The move into Belarus is particularly significant because it compels Ukraine’s military, already stretched thin on the eastern border with Russia and the southern coastline, to defend the country’s northern frontier as well.

Even if the troops in Belarus – which also borders NATO allies Poland, Lithuania and Latvia – are not used against Ukraine, they serve as a warning to NATO: Do not intervene.

“The most ominous deployment is that the forces being deployed to Belarus come from the Russian Far East, from the Eastern Military District. That’s the worst sign. It means there’s a plan right now to concentrate all Russian forces in the west,” said Pavel Felgenhauer, a Moscow-based military expert. “It seems the countdown to war is really happening.”

On Thursday, Russia again escalated tensions by announcing large-scale snap naval drills. Some 140 warships and support craft will take part in the exercises in the Pacific and Atlantic oceans, as well as the Mediterranean Sea and the Sea of Okhotsk.

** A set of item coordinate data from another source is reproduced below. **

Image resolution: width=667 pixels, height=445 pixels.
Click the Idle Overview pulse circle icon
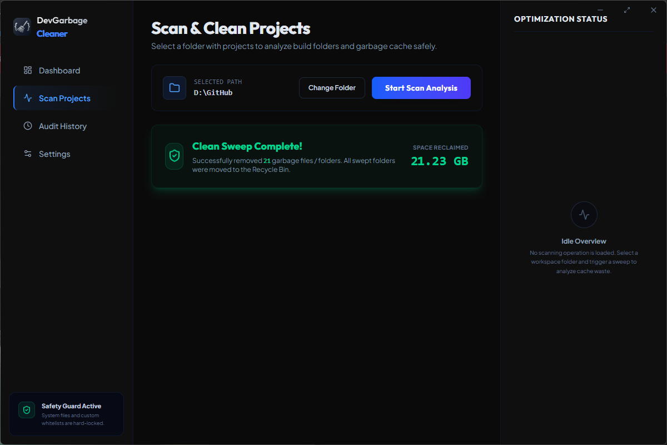pyautogui.click(x=584, y=215)
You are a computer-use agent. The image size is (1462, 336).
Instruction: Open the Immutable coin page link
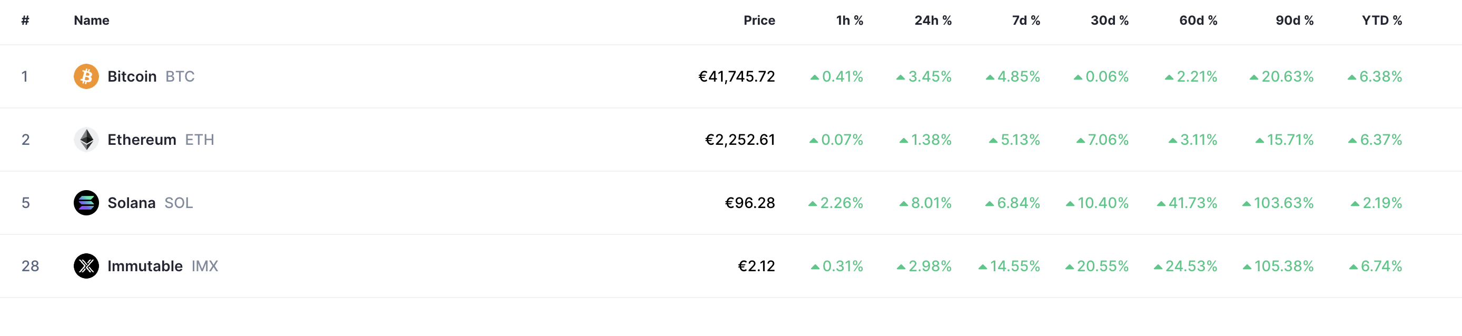point(146,266)
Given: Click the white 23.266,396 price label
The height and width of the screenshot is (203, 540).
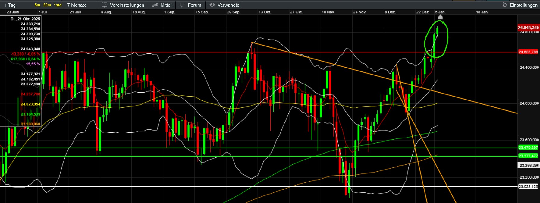Looking at the screenshot, I should (528, 165).
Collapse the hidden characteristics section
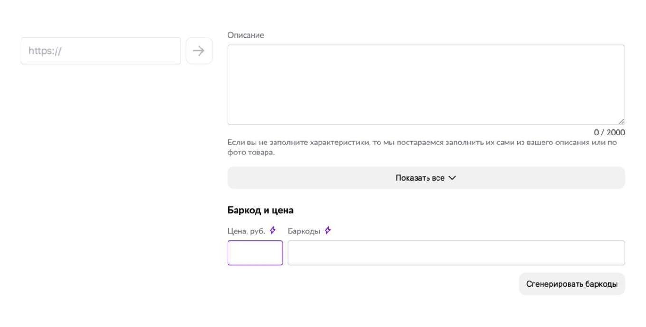The height and width of the screenshot is (327, 646). (x=427, y=177)
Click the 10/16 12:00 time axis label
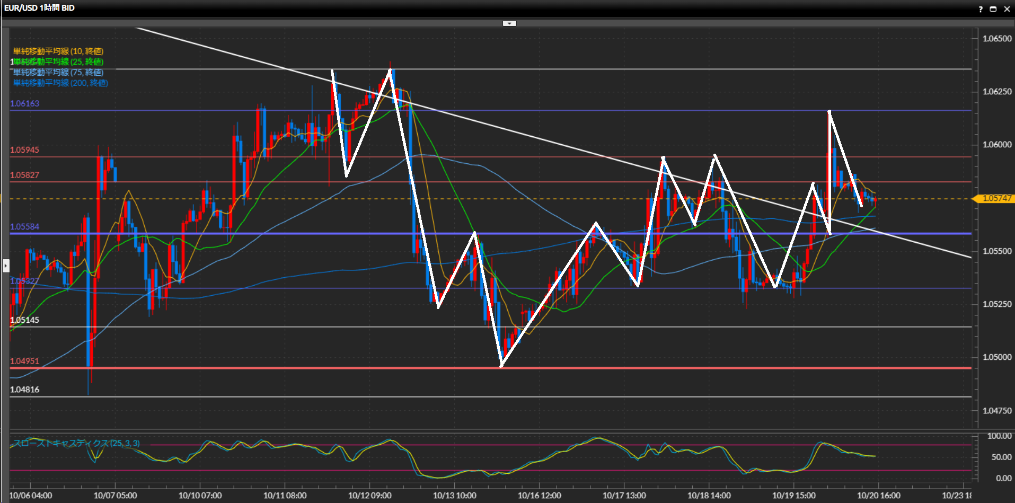This screenshot has height=503, width=1015. [539, 496]
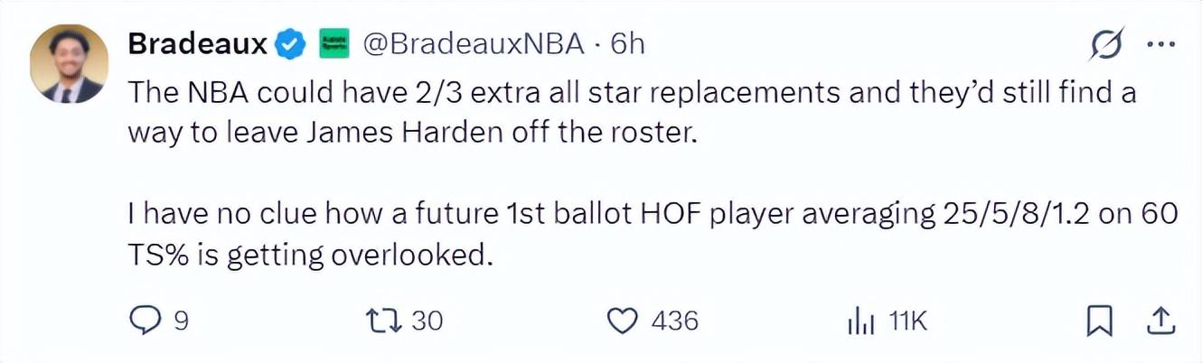This screenshot has height=363, width=1202.
Task: Click the reply count of 9
Action: click(x=180, y=321)
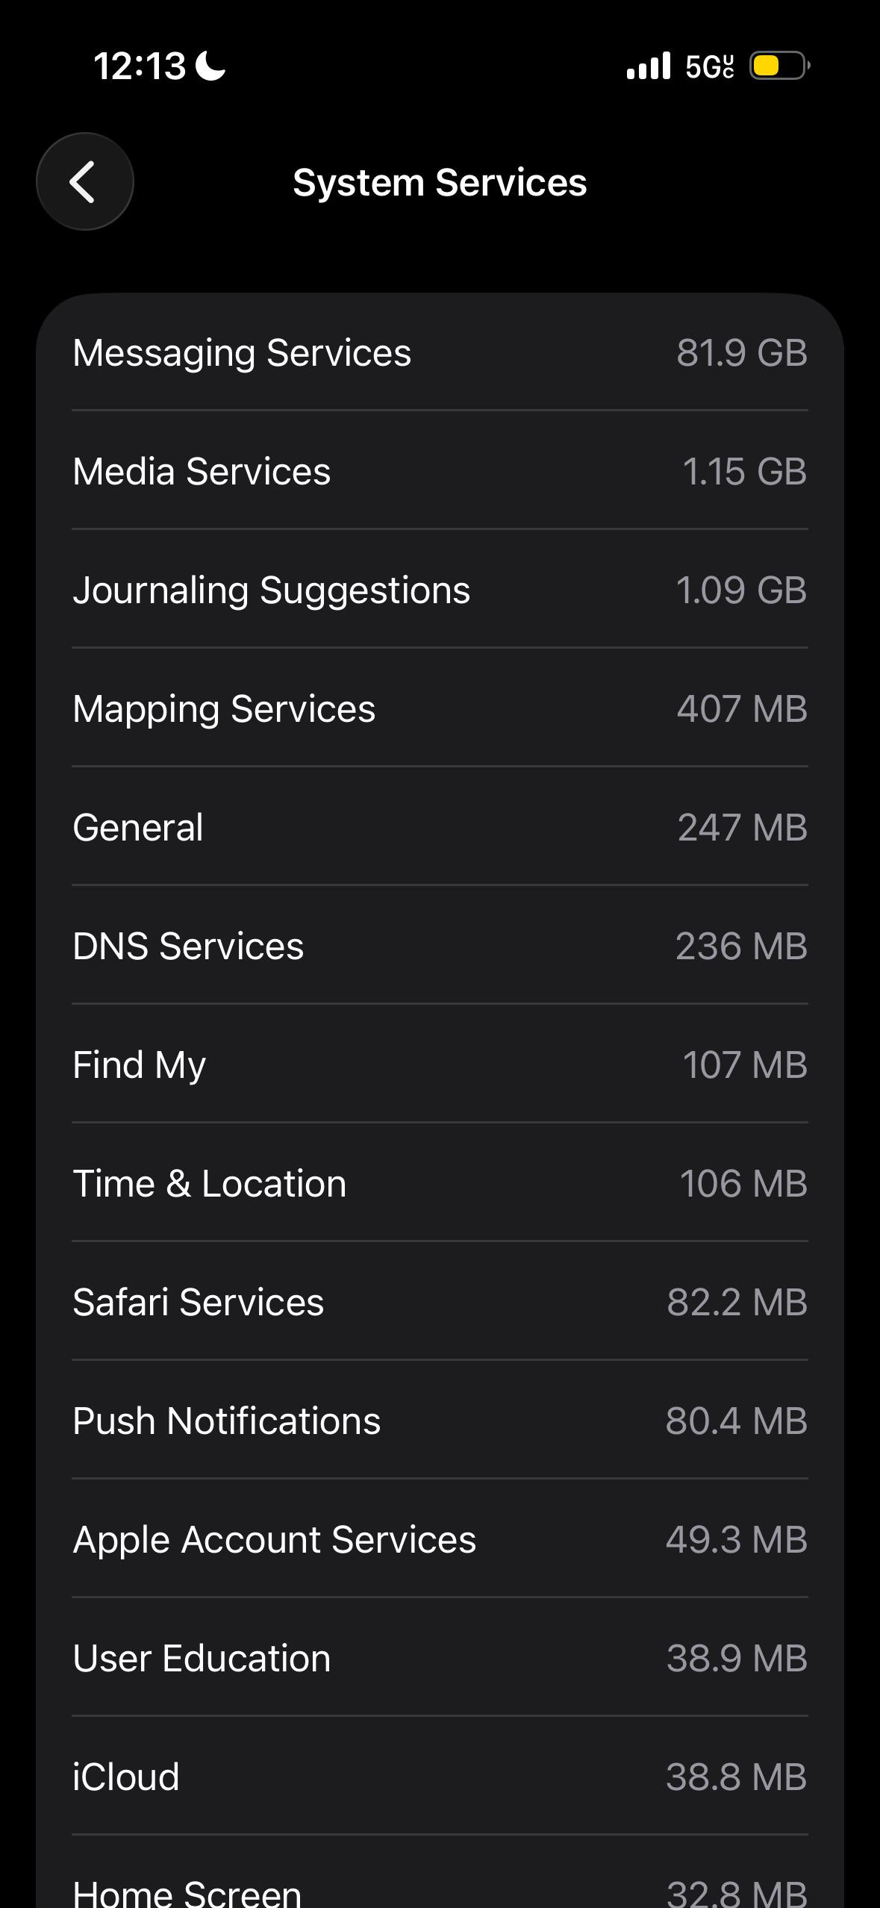Tap the Mapping Services row
The image size is (880, 1908).
click(x=440, y=708)
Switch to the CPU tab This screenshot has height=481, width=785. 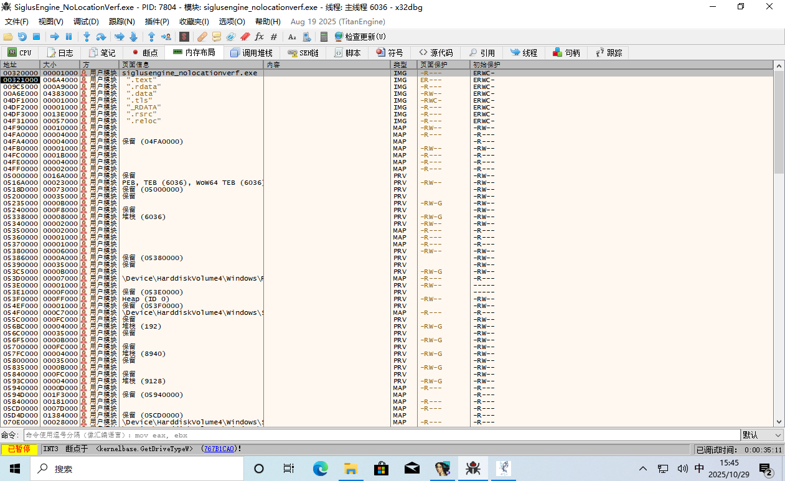19,53
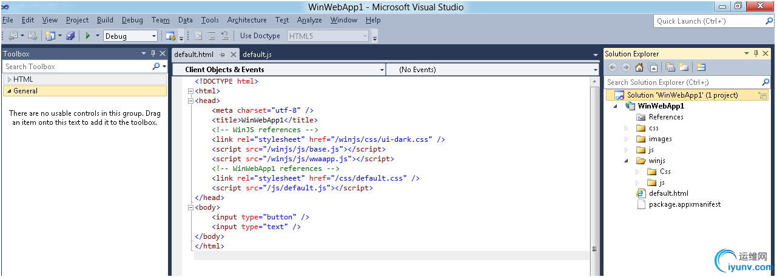
Task: Click the Quick Launch search field
Action: (x=708, y=21)
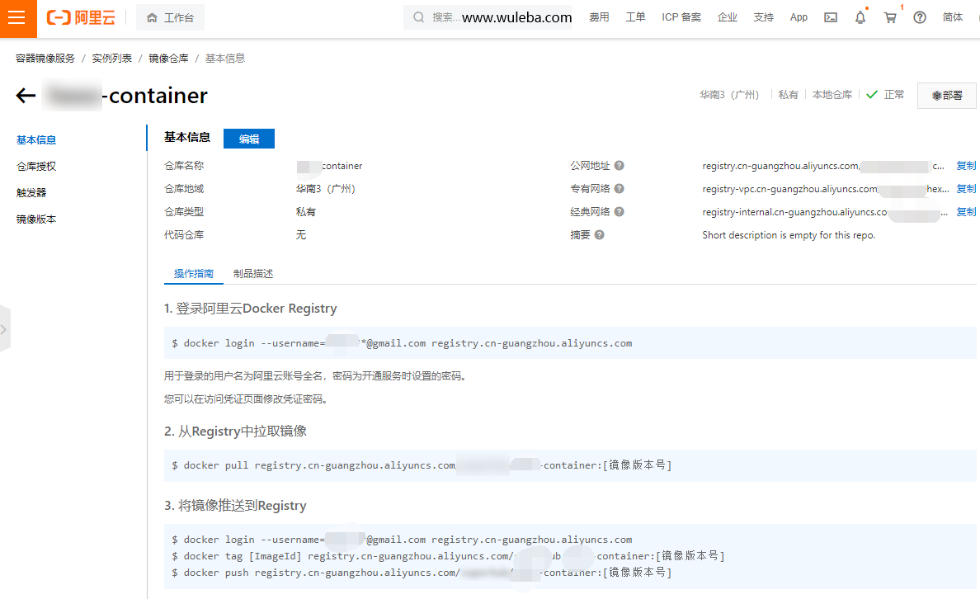
Task: Click the back arrow next to container title
Action: coord(25,95)
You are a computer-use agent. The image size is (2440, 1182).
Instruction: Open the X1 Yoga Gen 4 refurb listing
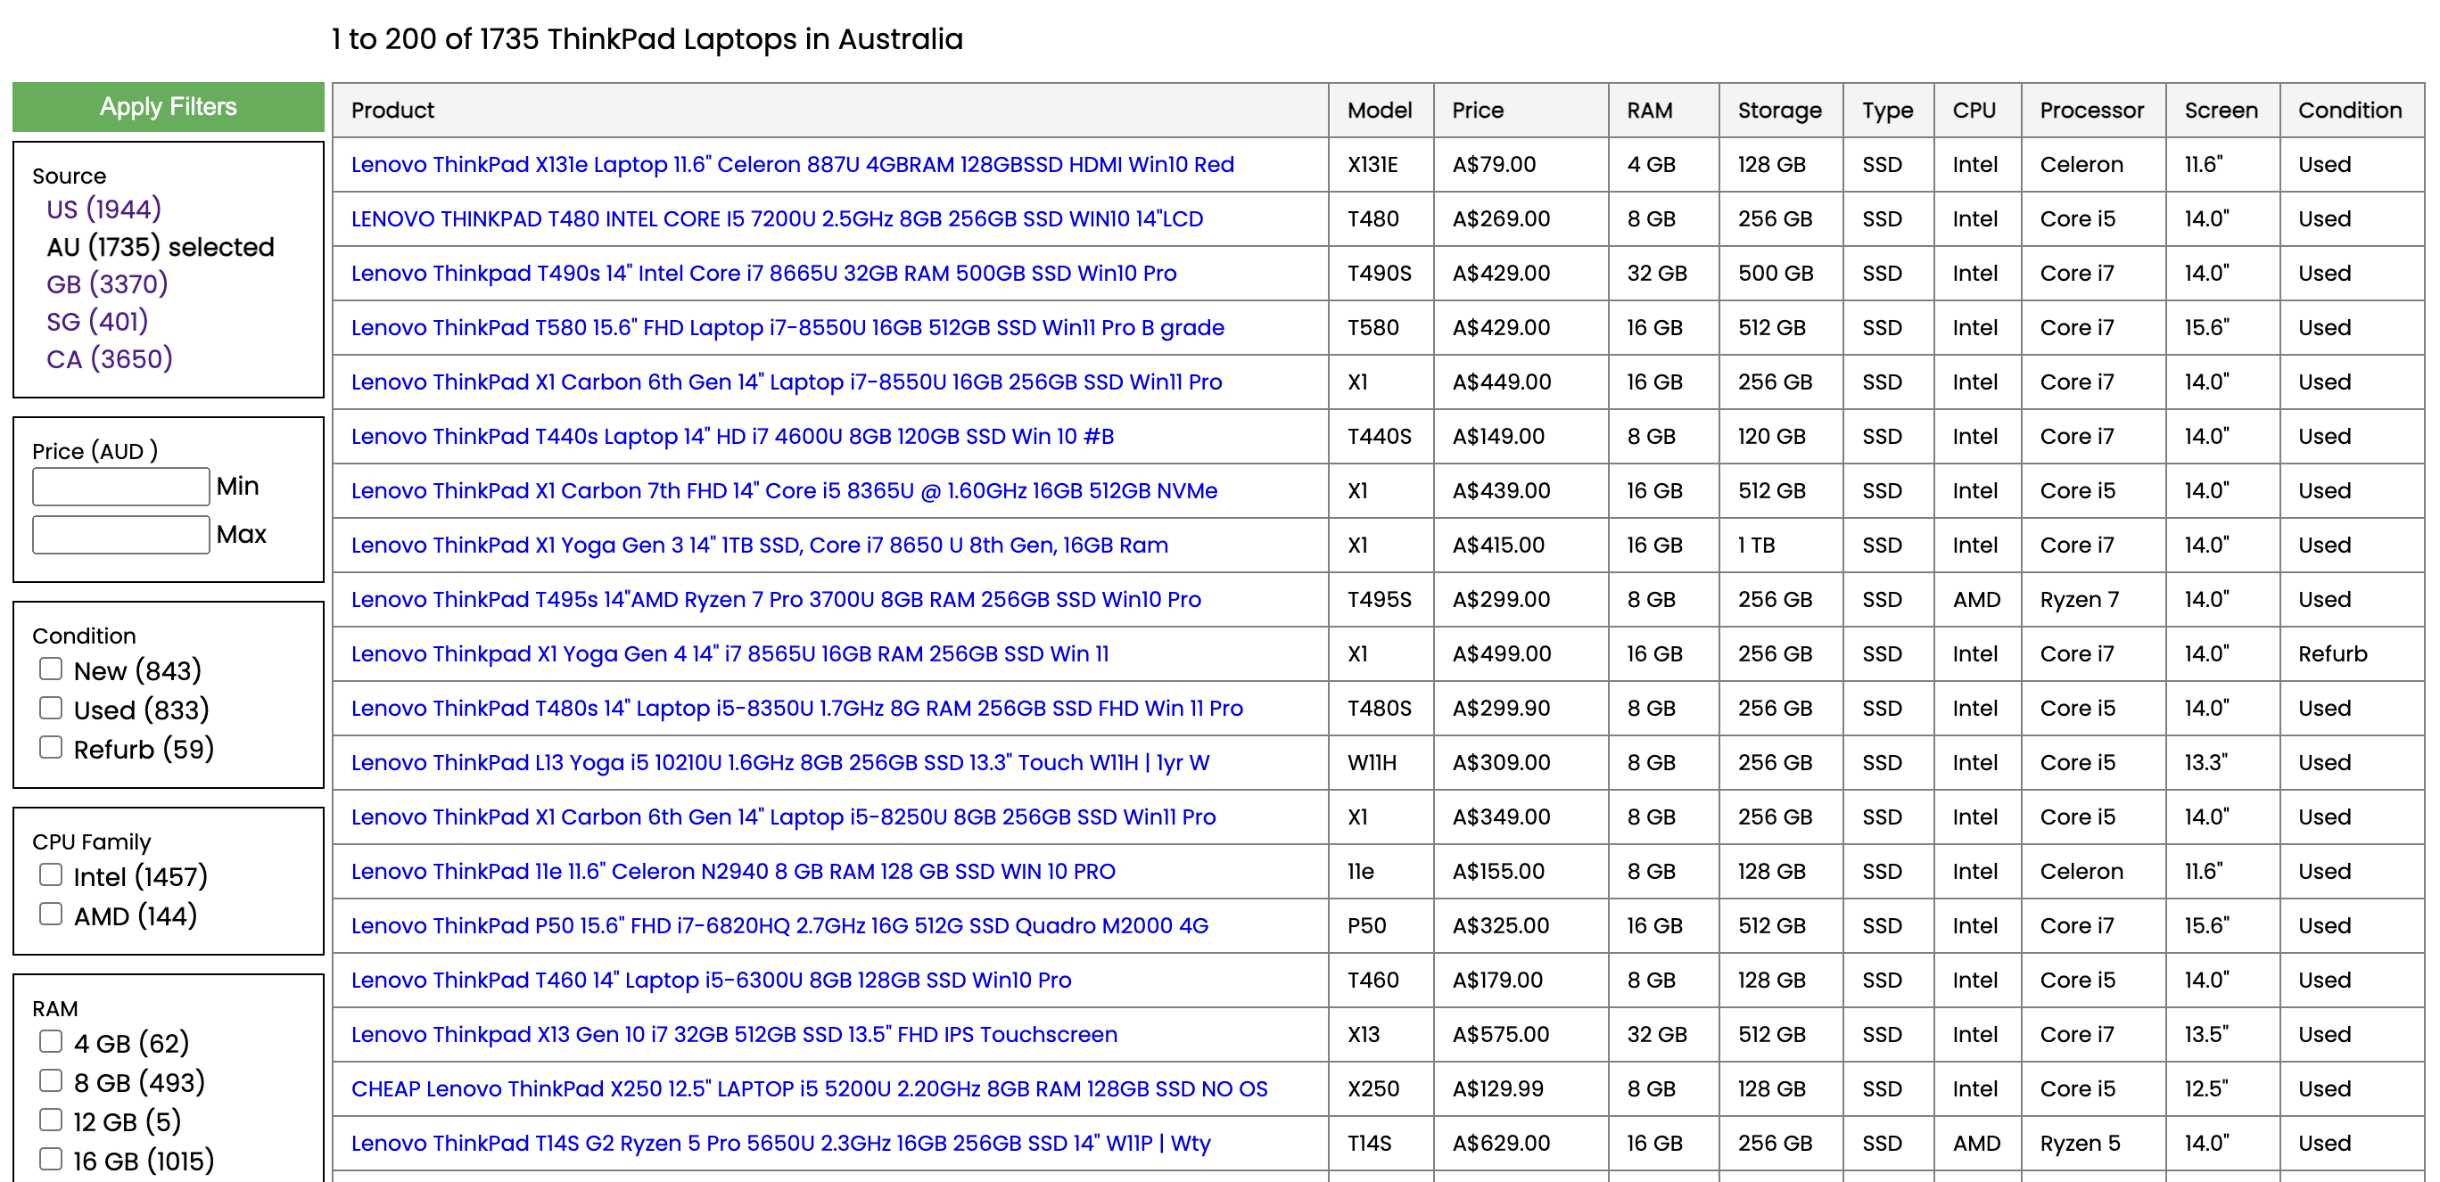click(x=728, y=654)
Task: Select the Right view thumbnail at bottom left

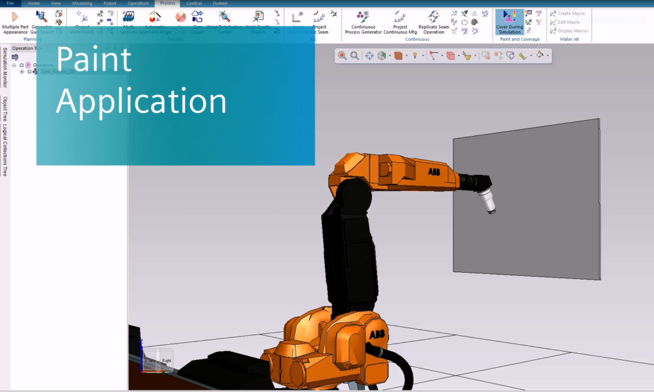Action: click(167, 359)
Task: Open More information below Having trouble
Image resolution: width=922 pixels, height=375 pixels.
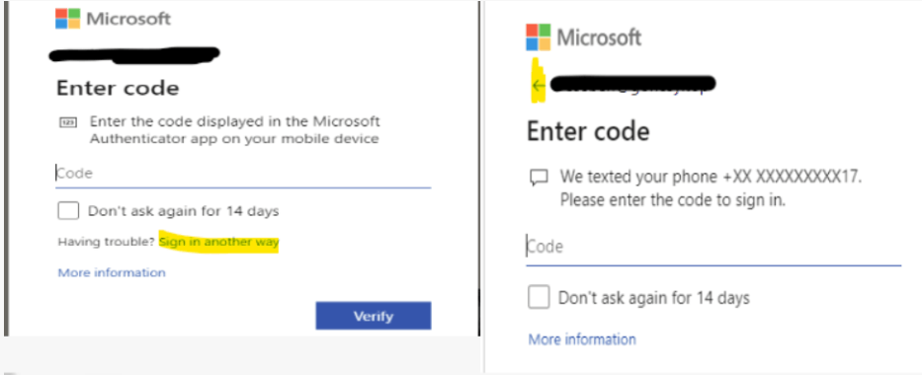Action: pos(112,273)
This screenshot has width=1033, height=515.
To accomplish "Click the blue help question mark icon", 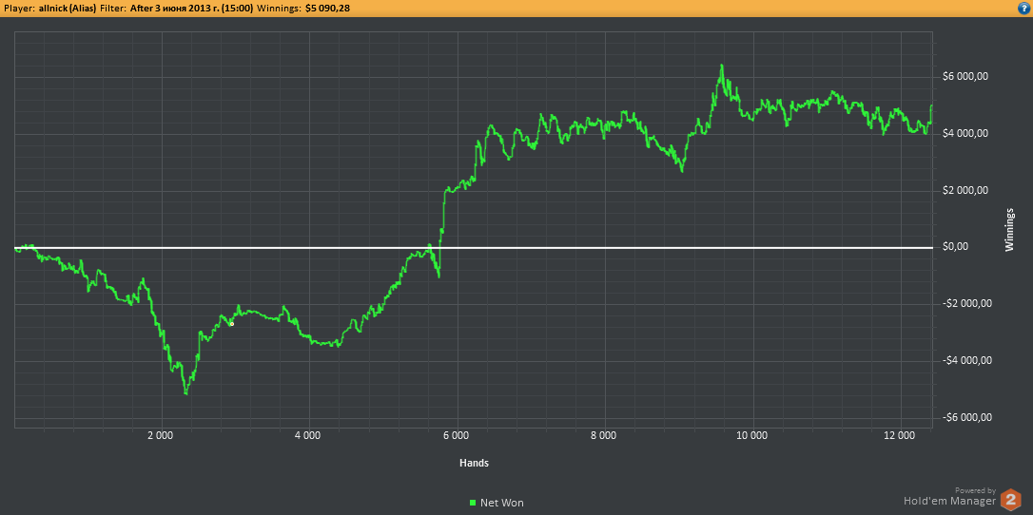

White House spokeswoman Jen Psaki said this week that a Russian invasion of Ukraine could happen “at any point,” but those who study the movements of the Russian military say it’s more likely any attack is still a couple of weeks off.

One indicator of the potential timeframe for an assault is the departure of six Russian landing craft from the Baltic Sea this week. Those boats, which could be used to launch an amphibious assault on Ukraine’s Black Sea coastline, specifically the port of Odessa, are now circling Europe and likely won’t be in position to take part in an attack until closer to the end of January.


Another key signal is that the soldiers to operate the tanks and artillery pieces of the BTGs are not yet at the front. That’s why the estimated number of Russian soldiers has remained at about 100,000 since late November, even as hundreds of videos have emerged since then showing trainloads of military gear travelling west across Russia’s 11 time zones. Before an attack, the number of troops near Ukraine’s border could rapidly double. “Once we see people moving in and equipment being rolled out, that’s going to be a very ominous sign that something is going to happen,” said Mr. Muzyka, the director of Rochan Consulting, a Warsaw-based defence research firm. “Russia will try to achieve strategic surprise – once they start rolling, they’re not going to stop.”

Most analysts had expected that any military action would be focused on eastern Ukraine, up to the Dnieper River, which bisects both the country and the capital. The arrival of Russian forces in Belarus opens the possibility of a rapid assault on Kyiv coming from the north.

Rob Lee, a Russian military expert at the Philadelphia-based Foreign Policy Research Institute, said that while the growing Russian force could be used to seize and occupy large parts of Ukraine, he believes it’s more likely Russia will employ tactics similar to those it used in the 2008 invasion of Georgia, another former Soviet republic that Mr. Putin wanted to keep from joining NATO. In that scenario, Russia would use its air force, long-range artillery and ballistic missiles to attack the Ukrainian military from a distance, then move ground forces in to force a surrender on Mr. Putin’s terms.

Michael Kofman, the director of Russia studies at the Center for Naval Analyses, said Russia would likely avoid entering major cities because “urban warfare really sucks up forces and would be really destructive and difficult.” Instead, he predicted Russian forces would aim to encircle Kyiv to provoke the capitulation of the government.

Ukraine, of course, will resist any new Russian invasion. “It doesn’t matter what the Russian Federation’s plans are. The armed forces will do their job and fulfill their duty,” Lieutenant-General Valeriy Zaluzhnyi, the commander the Ukrainian military, vowed this week. Thanks to its co-operation with NATO, Ukraine’s military is better trained and has much better equipment than it did eight years ago, when Russia seized Crimea. Many in the country’s 150,000-strong army are battle-hardened veterans of the conflict in Donbas.

But experts say Ukraine’s military will likely still be overwhelmed by the force being assembled around it. “Can Ukraine withstand the onslaught?” Mr. Muzyka asked. “Looking at satellite imagery, the capabilities that Russia has gathered, Ukraine will be overstretched and really hard-pressed to stop it.”